▶ Your objective: When you reach the line containing "KRT33B (1468, 1134)" in the entries below, begin reproducing lines exactly, and stop once the line containing "HOOK2 (208, 1143)" is done.

▶ Extracted data:
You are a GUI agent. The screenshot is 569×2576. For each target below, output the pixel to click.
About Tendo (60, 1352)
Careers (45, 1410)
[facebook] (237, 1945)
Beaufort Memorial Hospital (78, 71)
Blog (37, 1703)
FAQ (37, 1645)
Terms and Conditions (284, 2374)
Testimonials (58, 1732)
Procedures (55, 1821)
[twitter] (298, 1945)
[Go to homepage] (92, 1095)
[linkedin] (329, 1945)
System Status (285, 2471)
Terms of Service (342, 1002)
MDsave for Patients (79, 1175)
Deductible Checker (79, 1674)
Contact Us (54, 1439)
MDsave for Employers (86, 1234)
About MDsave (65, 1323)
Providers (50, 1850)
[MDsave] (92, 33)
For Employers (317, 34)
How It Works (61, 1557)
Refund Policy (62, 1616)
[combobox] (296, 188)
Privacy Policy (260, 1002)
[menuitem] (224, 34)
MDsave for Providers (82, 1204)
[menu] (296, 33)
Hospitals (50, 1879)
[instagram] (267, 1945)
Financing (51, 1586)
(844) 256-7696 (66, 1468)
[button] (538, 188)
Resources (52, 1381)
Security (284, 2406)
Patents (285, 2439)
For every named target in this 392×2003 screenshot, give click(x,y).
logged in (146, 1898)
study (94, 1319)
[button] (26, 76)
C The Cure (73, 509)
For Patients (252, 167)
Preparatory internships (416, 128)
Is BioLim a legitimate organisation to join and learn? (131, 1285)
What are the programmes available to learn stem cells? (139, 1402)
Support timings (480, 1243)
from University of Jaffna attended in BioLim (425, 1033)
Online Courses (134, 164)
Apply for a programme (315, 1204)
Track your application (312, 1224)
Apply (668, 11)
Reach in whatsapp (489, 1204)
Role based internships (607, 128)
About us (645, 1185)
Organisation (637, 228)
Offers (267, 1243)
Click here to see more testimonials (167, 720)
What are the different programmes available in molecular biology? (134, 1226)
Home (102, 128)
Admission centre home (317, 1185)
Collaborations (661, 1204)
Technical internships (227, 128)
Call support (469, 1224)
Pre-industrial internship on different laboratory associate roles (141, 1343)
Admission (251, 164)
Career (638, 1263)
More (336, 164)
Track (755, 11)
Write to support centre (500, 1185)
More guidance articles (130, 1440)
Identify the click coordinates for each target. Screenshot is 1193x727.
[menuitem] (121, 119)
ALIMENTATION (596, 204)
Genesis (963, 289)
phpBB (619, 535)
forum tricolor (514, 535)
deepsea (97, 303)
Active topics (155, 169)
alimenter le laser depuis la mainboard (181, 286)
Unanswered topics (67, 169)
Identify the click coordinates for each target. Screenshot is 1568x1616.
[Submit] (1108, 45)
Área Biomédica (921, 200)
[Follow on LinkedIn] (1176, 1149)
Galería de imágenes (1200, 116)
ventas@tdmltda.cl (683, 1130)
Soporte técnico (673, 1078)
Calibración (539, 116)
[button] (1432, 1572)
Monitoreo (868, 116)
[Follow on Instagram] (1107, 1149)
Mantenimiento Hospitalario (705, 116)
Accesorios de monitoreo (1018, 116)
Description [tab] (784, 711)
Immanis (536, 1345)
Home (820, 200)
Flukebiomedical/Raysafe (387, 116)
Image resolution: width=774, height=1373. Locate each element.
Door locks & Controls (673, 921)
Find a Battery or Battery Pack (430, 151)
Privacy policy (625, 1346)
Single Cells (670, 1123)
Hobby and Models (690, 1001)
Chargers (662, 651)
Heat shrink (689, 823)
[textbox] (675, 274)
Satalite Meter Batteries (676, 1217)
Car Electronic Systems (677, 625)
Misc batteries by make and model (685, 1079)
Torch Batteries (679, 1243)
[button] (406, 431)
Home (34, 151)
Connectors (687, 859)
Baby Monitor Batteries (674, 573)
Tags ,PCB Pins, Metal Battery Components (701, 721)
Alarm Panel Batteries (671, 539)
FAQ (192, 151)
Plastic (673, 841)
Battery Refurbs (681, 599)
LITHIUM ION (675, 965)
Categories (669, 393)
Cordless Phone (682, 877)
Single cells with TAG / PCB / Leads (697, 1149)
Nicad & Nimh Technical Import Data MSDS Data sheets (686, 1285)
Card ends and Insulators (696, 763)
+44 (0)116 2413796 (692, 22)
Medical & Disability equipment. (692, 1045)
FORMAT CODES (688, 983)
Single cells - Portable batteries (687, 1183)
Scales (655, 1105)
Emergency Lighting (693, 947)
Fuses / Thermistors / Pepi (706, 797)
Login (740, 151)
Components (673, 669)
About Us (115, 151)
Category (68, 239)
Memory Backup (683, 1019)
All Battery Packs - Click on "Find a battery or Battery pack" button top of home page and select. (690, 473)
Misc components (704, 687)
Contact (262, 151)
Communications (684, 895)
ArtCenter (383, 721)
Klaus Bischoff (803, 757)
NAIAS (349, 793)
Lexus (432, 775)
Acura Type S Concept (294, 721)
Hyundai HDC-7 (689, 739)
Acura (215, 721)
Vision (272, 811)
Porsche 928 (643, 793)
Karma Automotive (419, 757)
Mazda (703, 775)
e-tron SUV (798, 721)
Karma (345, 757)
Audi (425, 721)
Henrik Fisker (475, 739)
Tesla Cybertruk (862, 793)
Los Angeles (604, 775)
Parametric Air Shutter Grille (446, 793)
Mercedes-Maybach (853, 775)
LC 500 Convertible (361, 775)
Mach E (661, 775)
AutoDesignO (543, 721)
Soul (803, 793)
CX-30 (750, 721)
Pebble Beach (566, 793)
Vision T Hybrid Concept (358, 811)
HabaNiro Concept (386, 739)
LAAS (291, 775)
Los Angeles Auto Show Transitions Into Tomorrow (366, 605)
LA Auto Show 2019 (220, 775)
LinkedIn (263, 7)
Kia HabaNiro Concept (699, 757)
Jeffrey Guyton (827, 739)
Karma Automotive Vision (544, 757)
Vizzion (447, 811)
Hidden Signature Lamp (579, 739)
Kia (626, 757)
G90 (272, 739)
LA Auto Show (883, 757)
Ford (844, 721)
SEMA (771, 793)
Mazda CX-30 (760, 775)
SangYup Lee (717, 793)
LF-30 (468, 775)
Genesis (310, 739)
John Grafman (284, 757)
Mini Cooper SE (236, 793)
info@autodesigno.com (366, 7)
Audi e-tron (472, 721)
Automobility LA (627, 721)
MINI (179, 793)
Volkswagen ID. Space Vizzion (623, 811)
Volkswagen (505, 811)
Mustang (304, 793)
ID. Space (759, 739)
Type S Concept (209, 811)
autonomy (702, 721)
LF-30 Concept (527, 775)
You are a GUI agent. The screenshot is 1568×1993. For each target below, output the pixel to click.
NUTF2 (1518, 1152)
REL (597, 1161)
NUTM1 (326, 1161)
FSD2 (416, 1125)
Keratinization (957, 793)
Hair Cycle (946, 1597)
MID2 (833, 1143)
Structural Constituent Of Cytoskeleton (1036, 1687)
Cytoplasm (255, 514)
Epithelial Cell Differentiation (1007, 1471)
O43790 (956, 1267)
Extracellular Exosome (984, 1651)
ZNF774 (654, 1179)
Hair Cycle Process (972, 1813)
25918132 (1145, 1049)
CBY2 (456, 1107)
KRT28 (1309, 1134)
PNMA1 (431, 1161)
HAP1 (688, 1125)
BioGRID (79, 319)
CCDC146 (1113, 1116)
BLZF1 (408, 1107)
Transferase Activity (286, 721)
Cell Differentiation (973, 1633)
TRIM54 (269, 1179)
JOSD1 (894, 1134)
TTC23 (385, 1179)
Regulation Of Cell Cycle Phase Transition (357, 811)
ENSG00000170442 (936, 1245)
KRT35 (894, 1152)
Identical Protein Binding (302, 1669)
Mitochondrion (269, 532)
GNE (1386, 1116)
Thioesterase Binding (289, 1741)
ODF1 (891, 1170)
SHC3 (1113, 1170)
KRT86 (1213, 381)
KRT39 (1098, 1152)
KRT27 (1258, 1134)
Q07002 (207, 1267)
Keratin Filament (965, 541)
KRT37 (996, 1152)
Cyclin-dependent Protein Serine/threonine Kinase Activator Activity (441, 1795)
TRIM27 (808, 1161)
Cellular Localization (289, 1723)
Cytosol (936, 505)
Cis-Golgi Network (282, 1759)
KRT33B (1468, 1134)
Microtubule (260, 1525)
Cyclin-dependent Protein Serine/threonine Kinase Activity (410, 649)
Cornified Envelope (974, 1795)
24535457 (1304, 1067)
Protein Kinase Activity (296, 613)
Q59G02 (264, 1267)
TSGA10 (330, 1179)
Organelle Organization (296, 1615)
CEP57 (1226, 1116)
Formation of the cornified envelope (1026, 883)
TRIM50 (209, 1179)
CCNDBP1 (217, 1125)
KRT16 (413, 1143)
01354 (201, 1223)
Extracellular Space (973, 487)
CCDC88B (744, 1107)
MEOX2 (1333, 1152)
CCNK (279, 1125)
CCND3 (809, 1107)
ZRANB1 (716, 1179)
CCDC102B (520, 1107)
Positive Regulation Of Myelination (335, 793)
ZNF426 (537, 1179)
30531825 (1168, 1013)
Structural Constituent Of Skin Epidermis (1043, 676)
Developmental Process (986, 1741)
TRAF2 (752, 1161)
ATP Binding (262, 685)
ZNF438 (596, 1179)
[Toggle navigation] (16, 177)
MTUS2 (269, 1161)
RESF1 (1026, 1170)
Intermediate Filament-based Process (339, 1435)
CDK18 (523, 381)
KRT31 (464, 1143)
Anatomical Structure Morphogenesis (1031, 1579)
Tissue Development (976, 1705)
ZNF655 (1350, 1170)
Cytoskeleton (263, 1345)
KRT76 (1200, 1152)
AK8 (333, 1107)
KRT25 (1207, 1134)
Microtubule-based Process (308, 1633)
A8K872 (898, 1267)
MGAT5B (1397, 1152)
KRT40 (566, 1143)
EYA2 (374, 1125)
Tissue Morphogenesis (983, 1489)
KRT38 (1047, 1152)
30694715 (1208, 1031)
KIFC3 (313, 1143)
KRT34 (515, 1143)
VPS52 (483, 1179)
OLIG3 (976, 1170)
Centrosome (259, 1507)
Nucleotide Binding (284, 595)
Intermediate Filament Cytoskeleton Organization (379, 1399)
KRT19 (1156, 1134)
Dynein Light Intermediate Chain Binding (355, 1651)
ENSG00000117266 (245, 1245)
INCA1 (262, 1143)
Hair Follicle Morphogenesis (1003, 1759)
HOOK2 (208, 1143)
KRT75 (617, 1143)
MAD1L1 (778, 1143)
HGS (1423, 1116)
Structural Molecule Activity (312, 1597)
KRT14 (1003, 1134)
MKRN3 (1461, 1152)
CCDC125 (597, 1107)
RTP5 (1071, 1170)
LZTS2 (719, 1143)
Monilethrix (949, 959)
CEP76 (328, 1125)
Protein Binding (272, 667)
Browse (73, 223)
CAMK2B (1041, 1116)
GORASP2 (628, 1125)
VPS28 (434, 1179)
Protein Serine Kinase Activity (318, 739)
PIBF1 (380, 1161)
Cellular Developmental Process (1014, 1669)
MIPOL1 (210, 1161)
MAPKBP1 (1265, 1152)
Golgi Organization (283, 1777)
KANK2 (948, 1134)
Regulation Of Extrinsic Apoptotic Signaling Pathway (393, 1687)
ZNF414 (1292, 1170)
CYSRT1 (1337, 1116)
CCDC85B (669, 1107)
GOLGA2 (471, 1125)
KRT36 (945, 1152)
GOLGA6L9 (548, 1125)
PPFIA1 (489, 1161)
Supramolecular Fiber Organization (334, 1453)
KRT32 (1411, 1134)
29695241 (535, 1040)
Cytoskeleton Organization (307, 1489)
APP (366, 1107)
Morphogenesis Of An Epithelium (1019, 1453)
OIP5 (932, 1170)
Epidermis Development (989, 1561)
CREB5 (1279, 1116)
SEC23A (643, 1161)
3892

▶ Solution for this exercise:
KRT33B (1468, 1134)
Microtubule (260, 1525)
Cyclin-dependent Protein Serine/threonine Kinase Activity (410, 649)
Cornified Envelope (974, 1795)
24535457 (1304, 1067)
Protein Kinase Activity (296, 613)
Q59G02 (264, 1267)
TSGA10 (330, 1179)
Organelle Organization (296, 1615)
CEP57 (1226, 1116)
Formation of the cornified envelope (1026, 883)
TRIM50 (209, 1179)
CCNDBP1 (217, 1125)
KRT16 (413, 1143)
01354 (201, 1223)
Extracellular Space (973, 487)
CCDC88B (744, 1107)
MEOX2 (1333, 1152)
CCNK (279, 1125)
CCND3 (809, 1107)
ZRANB1 (716, 1179)
CCDC102B (520, 1107)
Positive Regulation Of Myelination (335, 793)
ZNF426 (537, 1179)
30531825 (1168, 1013)
Structural Constituent Of Skin Epidermis (1043, 676)
Developmental Process (986, 1741)
TRAF2 (752, 1161)
ATP Binding (262, 685)
ZNF438 (596, 1179)
[Toggle navigation] (16, 177)
MTUS2 (269, 1161)
RESF1 (1026, 1170)
Intermediate Filament-based Process (339, 1435)
CDK18 (523, 381)
KRT31 (464, 1143)
Anatomical Structure Morphogenesis (1031, 1579)
Tissue Development (976, 1705)
ZNF655 (1350, 1170)
Cytoskeleton (263, 1345)
KRT76 (1200, 1152)
AK8 (333, 1107)
KRT25 (1207, 1134)
Microtubule-based Process (308, 1633)
A8K872 (898, 1267)
MGAT5B (1397, 1152)
KRT40 (566, 1143)
EYA2 (374, 1125)
Tissue Morphogenesis (983, 1489)
KRT38 (1047, 1152)
30694715 (1208, 1031)
KIFC3 (313, 1143)
KRT34 (515, 1143)
VPS52 (483, 1179)
OLIG3 (976, 1170)
Centrosome (259, 1507)
Nucleotide Binding (284, 595)
Intermediate Filament Cytoskeleton Organization (379, 1399)
KRT19 (1156, 1134)
Dynein Light Intermediate Chain Binding (355, 1651)
ENSG00000117266 (245, 1245)
INCA1 (262, 1143)
Hair Follicle Morphogenesis (1003, 1759)
HOOK2 (208, 1143)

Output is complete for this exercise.